◆ **DOCUMENT TEXT**
══════
Online perceptron algorithm.

Stochastic Gradient descent

The mean square error is defined as the expectation over the data:

\mathcal{L}(\mathbf{w}, b) = \mathbb{E}_\mathcal{D} [(t_i - y_i)^2]

Batch learning uses the whole training set as samples to estimate the mse:

\mathcal{L}(\mathbf{w}, b) \approx \frac{1}{N} \, \sum_{i=1}^{N} (t_i - y_i)^2

\Delta \mathbf{w} = \eta \, \frac{1}{N} \sum_{i=1}^{N} (t_i - y_i ) \, \mathbf{x_i}

Online learning uses a single sample to estimate the mse:

\mathcal{L}(\mathbf{w}, b) \approx (t_i - y_i)^2

\Delta \mathbf{w} = \eta \, (t_i - y_i) \, \mathbf{x_i}

Batch learning has less bias (central limit theorem) and is less sensible to noise in the data, but is very slow. Online learning converges faster, but can be instable and overfits (high variance).

In practice, we use a trade-off between batch and online learning called Stochastic Gradient Descent (SGD) or Minibatch Gradient Descent.

The training set is randomly split at each epoch into small chunks of data (a minibatch, usually 32 or 64 examples) and the batch learning rule is applied on each chunk.

\Delta \mathbf{w} = \eta \, \frac{1}{K} \sum_{i=1}^{K} (t_i - y_i) \, \mathbf{x_i}

If the batch size is well chosen, SGD is as stable as batch learning and as fast as online learning. The minibatches are randomly selected at each epoch (i.i.d).

Note

Online learning is a stochastic gradient descent with a batch size of 1.

Maximum Likelihood Estimation

Let’s consider N samples \{x_i\}_{i=1}^N independently taken from a normal distribution X. The probability density function (pdf) of a normal distribution is:

f(x ; \mu, \sigma) = \frac{1}{\sqrt{2\pi \sigma^2}} \, \exp{- \frac{(x - \mu)^2}{2\sigma^2}}

where \mu is the mean of the distribution and \sigma its standard deviation.

Normal distributions with different parameters \mu and \sigma explain the data with different likelihoods.

The problem is to find the values of \mu and \sigma which explain best the observations \{x_i\}_{i=1}^N.
══════
◆ **SHORT PROBLEM A**
List the learning approaches that the notes on gradient descent and maximum likelihood compare, and give how many samples each one uses per weight update.
◆ **SHORT PROBLEM B**
Write a continuation of the notes on gradient descent and maximum likelihood from their last sentence.
══════
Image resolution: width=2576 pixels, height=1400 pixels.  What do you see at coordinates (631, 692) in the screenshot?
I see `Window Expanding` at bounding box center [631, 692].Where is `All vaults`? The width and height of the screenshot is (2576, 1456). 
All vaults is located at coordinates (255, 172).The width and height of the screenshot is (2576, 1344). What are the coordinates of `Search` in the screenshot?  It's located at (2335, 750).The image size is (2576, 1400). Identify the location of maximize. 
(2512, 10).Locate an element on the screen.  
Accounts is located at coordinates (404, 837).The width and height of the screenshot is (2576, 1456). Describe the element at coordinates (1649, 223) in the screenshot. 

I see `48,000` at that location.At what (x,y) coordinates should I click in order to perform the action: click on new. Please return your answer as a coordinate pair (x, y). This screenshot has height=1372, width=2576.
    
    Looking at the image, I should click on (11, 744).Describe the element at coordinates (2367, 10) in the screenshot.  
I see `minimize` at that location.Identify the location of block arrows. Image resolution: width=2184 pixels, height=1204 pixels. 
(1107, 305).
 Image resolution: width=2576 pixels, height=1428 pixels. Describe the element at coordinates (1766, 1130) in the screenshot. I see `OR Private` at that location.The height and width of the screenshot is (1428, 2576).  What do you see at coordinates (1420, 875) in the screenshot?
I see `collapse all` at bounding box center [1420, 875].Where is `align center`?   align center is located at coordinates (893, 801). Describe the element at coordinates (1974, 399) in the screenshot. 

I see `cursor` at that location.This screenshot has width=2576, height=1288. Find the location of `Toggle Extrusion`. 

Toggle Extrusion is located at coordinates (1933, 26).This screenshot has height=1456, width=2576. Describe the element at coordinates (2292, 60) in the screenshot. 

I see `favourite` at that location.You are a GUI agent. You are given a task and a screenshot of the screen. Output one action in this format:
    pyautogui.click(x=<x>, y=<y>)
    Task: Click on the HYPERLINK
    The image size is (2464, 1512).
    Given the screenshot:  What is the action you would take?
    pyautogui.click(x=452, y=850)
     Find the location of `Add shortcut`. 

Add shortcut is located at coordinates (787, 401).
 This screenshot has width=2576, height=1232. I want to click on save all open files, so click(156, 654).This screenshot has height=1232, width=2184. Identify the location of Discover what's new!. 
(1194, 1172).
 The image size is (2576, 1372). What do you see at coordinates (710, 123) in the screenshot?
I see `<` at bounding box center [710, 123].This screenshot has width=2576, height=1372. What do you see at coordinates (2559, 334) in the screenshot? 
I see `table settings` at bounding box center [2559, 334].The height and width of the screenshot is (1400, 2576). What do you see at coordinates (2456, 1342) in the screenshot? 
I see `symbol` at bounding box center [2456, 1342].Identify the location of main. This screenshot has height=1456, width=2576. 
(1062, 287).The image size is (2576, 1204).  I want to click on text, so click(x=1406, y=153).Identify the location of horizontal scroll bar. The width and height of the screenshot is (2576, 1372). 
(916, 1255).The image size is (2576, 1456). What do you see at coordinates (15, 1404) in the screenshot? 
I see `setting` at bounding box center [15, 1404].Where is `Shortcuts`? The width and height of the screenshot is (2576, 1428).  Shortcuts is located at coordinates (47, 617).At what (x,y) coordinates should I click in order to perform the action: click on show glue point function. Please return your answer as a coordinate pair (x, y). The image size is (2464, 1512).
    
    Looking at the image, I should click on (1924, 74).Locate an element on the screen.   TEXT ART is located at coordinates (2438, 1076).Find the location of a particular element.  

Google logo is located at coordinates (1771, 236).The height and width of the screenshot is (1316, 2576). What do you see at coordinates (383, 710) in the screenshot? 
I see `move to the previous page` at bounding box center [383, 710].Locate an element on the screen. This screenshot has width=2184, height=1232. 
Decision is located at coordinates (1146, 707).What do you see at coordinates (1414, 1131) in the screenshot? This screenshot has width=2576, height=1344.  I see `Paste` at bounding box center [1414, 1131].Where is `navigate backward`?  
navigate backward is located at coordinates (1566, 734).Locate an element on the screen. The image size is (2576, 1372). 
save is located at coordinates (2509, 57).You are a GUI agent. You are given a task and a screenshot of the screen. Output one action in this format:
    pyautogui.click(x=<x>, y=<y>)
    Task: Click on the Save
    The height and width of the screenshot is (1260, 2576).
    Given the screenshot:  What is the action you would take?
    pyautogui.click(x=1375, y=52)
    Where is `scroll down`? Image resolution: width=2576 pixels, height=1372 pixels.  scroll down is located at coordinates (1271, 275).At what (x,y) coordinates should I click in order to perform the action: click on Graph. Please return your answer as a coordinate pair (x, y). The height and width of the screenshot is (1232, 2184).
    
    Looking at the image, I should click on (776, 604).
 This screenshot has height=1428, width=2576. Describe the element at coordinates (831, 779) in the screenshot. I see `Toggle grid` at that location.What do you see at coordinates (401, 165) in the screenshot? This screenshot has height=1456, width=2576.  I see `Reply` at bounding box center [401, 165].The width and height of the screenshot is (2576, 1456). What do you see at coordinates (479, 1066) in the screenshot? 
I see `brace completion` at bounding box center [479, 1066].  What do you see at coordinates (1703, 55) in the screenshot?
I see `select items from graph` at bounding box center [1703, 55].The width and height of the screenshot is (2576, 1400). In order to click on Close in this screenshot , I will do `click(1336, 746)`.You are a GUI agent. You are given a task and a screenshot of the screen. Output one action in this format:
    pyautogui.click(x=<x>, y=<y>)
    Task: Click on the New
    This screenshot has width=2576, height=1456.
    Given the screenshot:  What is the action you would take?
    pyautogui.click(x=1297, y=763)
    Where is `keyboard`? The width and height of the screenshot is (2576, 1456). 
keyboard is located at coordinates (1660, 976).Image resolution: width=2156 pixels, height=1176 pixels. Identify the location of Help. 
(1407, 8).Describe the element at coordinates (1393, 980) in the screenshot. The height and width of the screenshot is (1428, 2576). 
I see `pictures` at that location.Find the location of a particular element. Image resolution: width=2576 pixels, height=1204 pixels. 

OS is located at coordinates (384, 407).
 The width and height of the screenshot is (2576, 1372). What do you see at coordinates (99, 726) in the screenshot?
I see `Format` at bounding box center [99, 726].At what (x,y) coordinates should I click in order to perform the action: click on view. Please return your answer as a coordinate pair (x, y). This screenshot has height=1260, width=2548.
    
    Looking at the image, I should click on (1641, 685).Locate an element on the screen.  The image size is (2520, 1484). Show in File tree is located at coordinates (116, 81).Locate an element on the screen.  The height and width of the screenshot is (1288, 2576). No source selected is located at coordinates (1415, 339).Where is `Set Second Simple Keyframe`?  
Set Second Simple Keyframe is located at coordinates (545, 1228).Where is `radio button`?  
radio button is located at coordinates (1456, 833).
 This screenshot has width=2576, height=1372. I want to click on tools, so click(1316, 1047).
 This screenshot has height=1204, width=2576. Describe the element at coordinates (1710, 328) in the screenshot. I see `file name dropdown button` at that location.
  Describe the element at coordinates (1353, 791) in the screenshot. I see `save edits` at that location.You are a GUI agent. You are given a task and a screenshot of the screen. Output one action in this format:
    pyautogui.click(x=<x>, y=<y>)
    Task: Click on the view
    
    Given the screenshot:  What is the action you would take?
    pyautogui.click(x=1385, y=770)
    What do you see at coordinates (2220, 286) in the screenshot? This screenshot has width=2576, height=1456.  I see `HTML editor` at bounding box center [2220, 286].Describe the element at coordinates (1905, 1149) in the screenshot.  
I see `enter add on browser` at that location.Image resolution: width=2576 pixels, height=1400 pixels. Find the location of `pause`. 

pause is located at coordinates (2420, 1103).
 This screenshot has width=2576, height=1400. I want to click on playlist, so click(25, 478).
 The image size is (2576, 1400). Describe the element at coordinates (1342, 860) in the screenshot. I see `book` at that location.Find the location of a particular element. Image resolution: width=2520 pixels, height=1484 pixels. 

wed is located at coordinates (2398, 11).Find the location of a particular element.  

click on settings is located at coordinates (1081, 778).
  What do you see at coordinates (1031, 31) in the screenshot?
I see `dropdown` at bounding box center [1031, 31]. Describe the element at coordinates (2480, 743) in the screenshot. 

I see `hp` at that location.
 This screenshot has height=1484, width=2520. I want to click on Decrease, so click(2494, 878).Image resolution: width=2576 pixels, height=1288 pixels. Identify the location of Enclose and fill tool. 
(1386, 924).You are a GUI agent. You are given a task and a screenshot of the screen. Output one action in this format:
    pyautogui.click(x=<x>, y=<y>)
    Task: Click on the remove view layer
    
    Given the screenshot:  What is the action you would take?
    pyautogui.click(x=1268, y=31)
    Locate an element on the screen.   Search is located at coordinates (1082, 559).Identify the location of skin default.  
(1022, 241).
══════
◆ **RESPONSE A**
- Batch learning: the whole training set (N samples)
- Online learning: a single sample
- Stochastic Gradient Descent (Minibatch Gradient Descent): a small random chunk of K samples, usually 32 or 64

◆ **RESPONSE B**
The idea of MLE is to maximize the joint density function for all observations. This function is expressed by the likelihood function:

L(\mu, \sigma) = P( x ; \mu , \sigma ) = \prod_{i=1}^{N} f(x_i ; \mu, \sigma )

When the pdf takes high values for all samples, it is quite likely that the samples come from this particular distribution. The likelihood function reflects the probability that the parameters \mu and \sigma explain the observations \{x_i\}_{i=1}^N.

We therefore search for the values \mu and \sigma which maximize the likelihood function.

\text{max}_{\mu, \sigma} \quad L(\mu, \sigma) = \prod_{i=1}^{N} f(x_i ; \mu, \sigma )

For the normal distribution, the likelihood function is:

\begin{aligned} L(\mu, \sigma) & = \prod_{i=1}^{N} f(x_i ; \mu, \sigma ) \\ & = \prod_{i=1}^{N} \frac{1}{\sqrt{2\pi \sigma^2}} \, \exp{- \frac{(x_i - \mu)^2}{2\sigma^2}}\\ & = (\frac{1}{\sqrt{2\pi \sigma^2}})^N \, \prod_{i=1}^{N} \exp{- \frac{(x_i - \mu)^2}{2\sigma^2}}\\ & = (\frac{1}{\sqrt{2\pi \sigma^2}})^N \, \exp{- \frac{\sum_{i=1}^{N}(x_i - \mu)^2}{2\sigma^2}}\\ \end{aligned}

To find the maximum of L(\mu, \sigma), we need to search where the gradient is equal to zero:

\begin{cases} \dfrac{\partial L(\mu, \sigma)}{\partial \mu} = 0 \\ \dfrac{\partial L(\mu, \sigma)}{\partial \sigma} = 0 \\ \end{cases}

The likelihood function is complex to differentiate, so we consider its logarithm l(\mu, \sigma) = \log(L(\mu, \sigma)) which has a maximum for the same value of (\mu, \sigma) as the log function is monotonic.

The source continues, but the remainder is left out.